The Community Chapel of Melbourne Beach is a historic chapel at 501 Ocean Avenue, Melbourne Beach, Florida, United States. The local residents built the chapel in 1892 & made it non-denominational, which it remains today. On May 14, 1992, it was added to the U.S. National Register of Historic Places.

==History==
Prior to constructing this chapel, the community used the home of local resident Grace Cummings, called Myrtle Cottage, as the place of worship. For many years, mainland ministers held seasonal services at the chapel. The hurricane of 1924 significantly damaged the foundation of the chapel and services did not resume until repairs were complete in December 1927. In 1929, the trustees hired Reverend Walter Lamphear as the first minister. Dr.
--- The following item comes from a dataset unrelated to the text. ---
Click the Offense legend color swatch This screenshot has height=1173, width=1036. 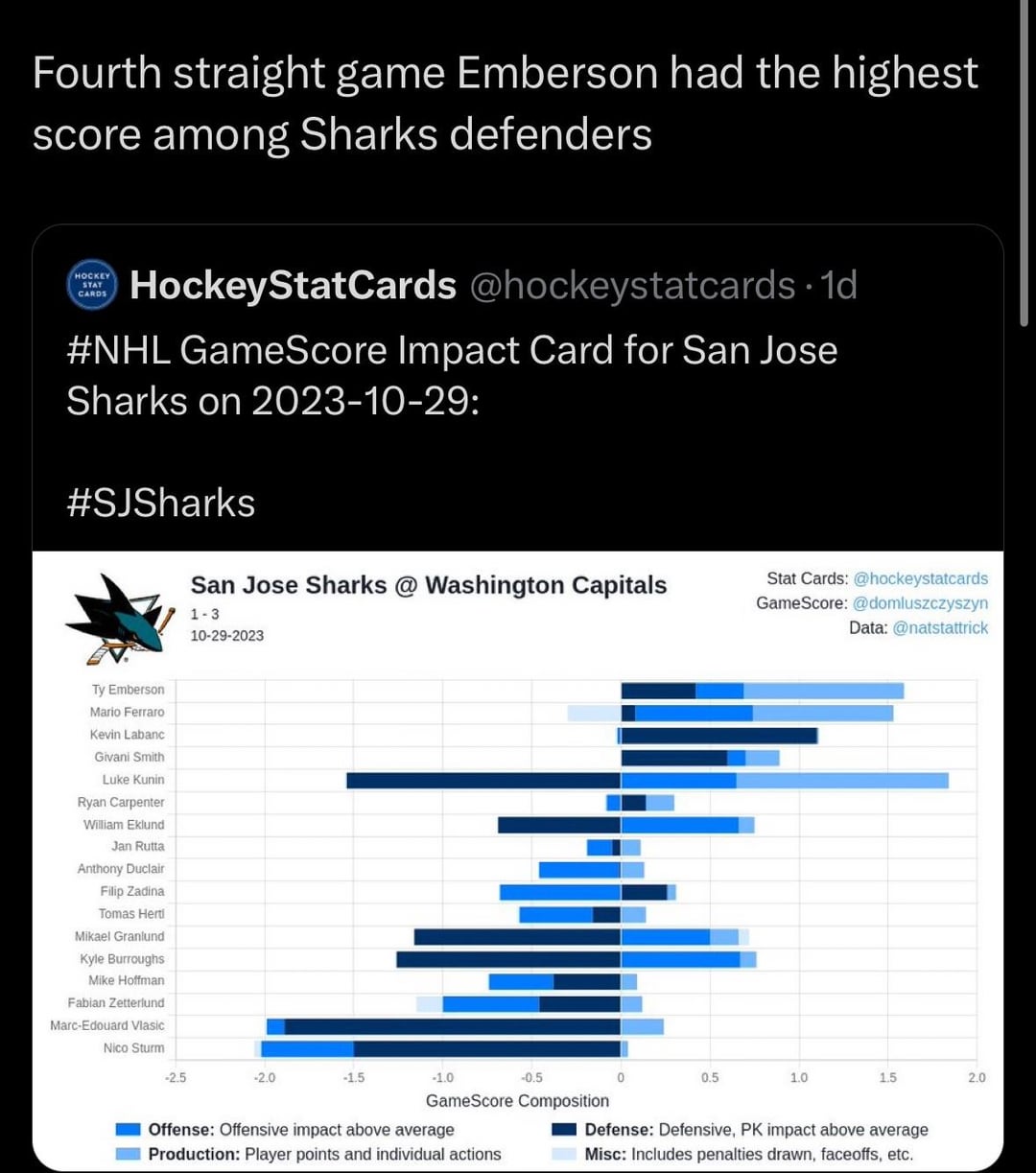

Vincent Booth succeeded Lamphear as the minister from 1939-1943. In 1942, extensive upgrades to the chapel doubled the seating capacity from 70 to 140. Also, the size of the chancel was increased and transepts were added on the east and west sides. Chaplain Roy M. Terry, a retired Air Force Chief of Chaplains, served as minister from 1982 to 1988 and instituted year-round worship services. On January 10, 1992, the congregation dedicated the Roy Terry Center for Christian Fellowship in his honor. Chaplain John Rasberry also served as the minister. In July 2000, retired Air Force Chaplain John Secret became minister and he serves in this position today. In 2004, the Terry Center received major damage from the series of hurricanes that hit the area. In September 2005, the congregation rededicated the Center upon completion of renovations.